4 tips to make Telehealth a smashing success

Physitrack University 

4 tips to make Telehealth a smashing success

2020 has been the year of Telehealth - or at least, it was for many providers and organizations who were prepared. With the coronavirus pandemic widespread globally, healthcare practitioners needed to find new ways to conduct patient consultations other than face-to-face, in order to continue giving exceptional care to their patients. One solution that presented itself was Telehealth. During this time Telehealth proved to be a promising alternative, and soon many platforms were offering this option to practitioners. Yet even though Telehealth could have been the answer to the challenges faced, the use of Telehealth, in many ways, failed in individual clinics.

One of the most important reasons for this outcome was the misconception that a Telehealth workflow should be identical to the workflow followed with a face to face appointment. This was not the case, and sadly often resulted in confusion, apprehension and a sense of disempowerment, with many clinics having to close their doors.

2020 was a great year for digital care, yet it did not reach its full potential for everyone. As we now enter new areas, this could be the time for it to thrive. As many studies have shown, Telehealth has proved to be a tremendous addition to traditional care, both for the clinic (fewer no-shows, decreased cost of care), and for their patients (convenience, pleasant experience). When used with a proper workflow, both practitioners and patients have been pleased to have Telehealth as a tool in their clinical care.

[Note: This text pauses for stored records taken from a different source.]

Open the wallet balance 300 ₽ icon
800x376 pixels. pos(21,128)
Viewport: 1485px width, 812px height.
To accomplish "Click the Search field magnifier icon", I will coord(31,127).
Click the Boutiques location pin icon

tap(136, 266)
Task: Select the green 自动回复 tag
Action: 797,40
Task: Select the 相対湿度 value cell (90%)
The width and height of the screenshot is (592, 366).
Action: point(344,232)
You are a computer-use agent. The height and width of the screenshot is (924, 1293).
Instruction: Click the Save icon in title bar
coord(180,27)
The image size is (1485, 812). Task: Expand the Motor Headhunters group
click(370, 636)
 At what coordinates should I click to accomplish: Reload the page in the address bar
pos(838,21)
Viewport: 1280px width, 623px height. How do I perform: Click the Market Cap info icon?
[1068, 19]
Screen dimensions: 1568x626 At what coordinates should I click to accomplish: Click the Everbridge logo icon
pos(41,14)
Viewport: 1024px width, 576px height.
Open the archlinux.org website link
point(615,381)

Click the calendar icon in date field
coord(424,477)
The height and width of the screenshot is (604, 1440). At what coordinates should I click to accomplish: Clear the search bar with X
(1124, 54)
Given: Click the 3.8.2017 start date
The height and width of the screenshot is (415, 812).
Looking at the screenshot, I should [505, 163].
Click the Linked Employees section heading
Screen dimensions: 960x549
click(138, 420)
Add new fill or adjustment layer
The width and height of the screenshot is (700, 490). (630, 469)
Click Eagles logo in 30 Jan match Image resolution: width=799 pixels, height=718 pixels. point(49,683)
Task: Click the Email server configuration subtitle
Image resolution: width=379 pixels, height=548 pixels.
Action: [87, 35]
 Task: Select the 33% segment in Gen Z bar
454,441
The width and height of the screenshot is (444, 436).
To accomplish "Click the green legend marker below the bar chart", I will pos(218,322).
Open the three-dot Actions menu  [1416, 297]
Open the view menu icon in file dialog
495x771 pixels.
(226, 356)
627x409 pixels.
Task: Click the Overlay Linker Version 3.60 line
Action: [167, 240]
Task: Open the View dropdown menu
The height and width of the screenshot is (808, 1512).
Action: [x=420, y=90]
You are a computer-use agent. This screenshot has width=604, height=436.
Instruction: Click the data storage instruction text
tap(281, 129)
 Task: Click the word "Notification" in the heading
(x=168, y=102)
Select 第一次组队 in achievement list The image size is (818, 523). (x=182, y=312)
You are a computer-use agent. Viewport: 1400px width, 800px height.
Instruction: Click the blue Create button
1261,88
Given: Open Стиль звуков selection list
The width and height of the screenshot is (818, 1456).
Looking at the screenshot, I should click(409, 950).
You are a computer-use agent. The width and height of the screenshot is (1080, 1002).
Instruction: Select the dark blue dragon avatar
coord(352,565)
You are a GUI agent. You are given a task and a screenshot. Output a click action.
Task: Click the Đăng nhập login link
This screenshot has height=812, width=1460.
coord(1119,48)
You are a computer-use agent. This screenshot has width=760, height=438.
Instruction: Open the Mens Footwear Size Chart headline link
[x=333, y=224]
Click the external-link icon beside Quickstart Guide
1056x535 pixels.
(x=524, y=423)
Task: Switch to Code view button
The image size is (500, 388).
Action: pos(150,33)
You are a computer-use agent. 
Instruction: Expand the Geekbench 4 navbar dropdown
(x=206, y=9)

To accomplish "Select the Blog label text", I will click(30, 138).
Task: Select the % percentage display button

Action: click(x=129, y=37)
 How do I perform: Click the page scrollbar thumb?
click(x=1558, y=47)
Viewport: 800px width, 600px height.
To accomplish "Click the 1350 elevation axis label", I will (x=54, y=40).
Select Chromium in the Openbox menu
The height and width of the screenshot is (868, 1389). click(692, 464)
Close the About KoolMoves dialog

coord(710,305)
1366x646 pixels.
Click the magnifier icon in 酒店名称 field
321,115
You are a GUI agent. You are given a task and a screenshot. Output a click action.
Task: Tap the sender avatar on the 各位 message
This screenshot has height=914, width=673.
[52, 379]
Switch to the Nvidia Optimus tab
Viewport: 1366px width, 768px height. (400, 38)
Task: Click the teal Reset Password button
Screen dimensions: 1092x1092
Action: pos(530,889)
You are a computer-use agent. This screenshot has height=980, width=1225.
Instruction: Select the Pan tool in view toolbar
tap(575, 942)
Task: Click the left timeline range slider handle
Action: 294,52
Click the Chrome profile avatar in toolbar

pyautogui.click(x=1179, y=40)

4 tips for using Telehealth successfully 

The most crucial step is to establish a Telehealth workflow. According to a recent study, the key to the success of Telehealth lies in 4 areas: treatment, timing, patient and practitioner. Whether this be for yourself or for a team of practitioners: ask yourself the following questions:

  1. Is Telehealth right for this treatment? Sometimes manual therapy is the only way forward, and Telehealth cannot provide an alternative. It is important to establish which treatments are suitable for Telehealth consultations and which are not (try it out and adjust accordingly). Try to find another option; is manual therapy your only solution, or could exercise therapy work for this patient (temporarily) too?
  2. Is the timing right for Telehealth? A combination of face-to-face appointments and Telehealth consultations has proven to be an efficient solution. When could you replace an in-house consultation with Telehealth (saving your patient the time/money it takes to attend a visit)? From experience, follow-up consultations via Telehealth are a great addition to the care plan set for the patient.
  3. Is Telehealth right for this patient? Think especially of patients for whom it is difficult to come to the clinic. Or, on the flip side, maybe the patient isn’t used to working with modern technology. Can you introduce Telehealth in their path to recovery? Practitioners must become skillful at recognizing which direction of care will reap the best results for each patient.
  4. Is Telehealth right for this practitioner? In many ways, digital care is a different discipline. It asks a practitioner to be comfortable with the digital world, and adapt their assessment skills at how they read a patients body language. As with patients, practitioners need to understand the benefits of Telehealth and have knowledge of how to use it effectively. Educate yourself and your colleagues on how to use Telehealth best. Be flexible. Some practitioners are better and more comfortable providing hands-on care which other enjoy digital experience.

Brainstorming about these four little tips will help you better implement or scale up Telehealth in your clinic, thus having a smashing year - so that you can provide even better and more exceptional care and service to your patients.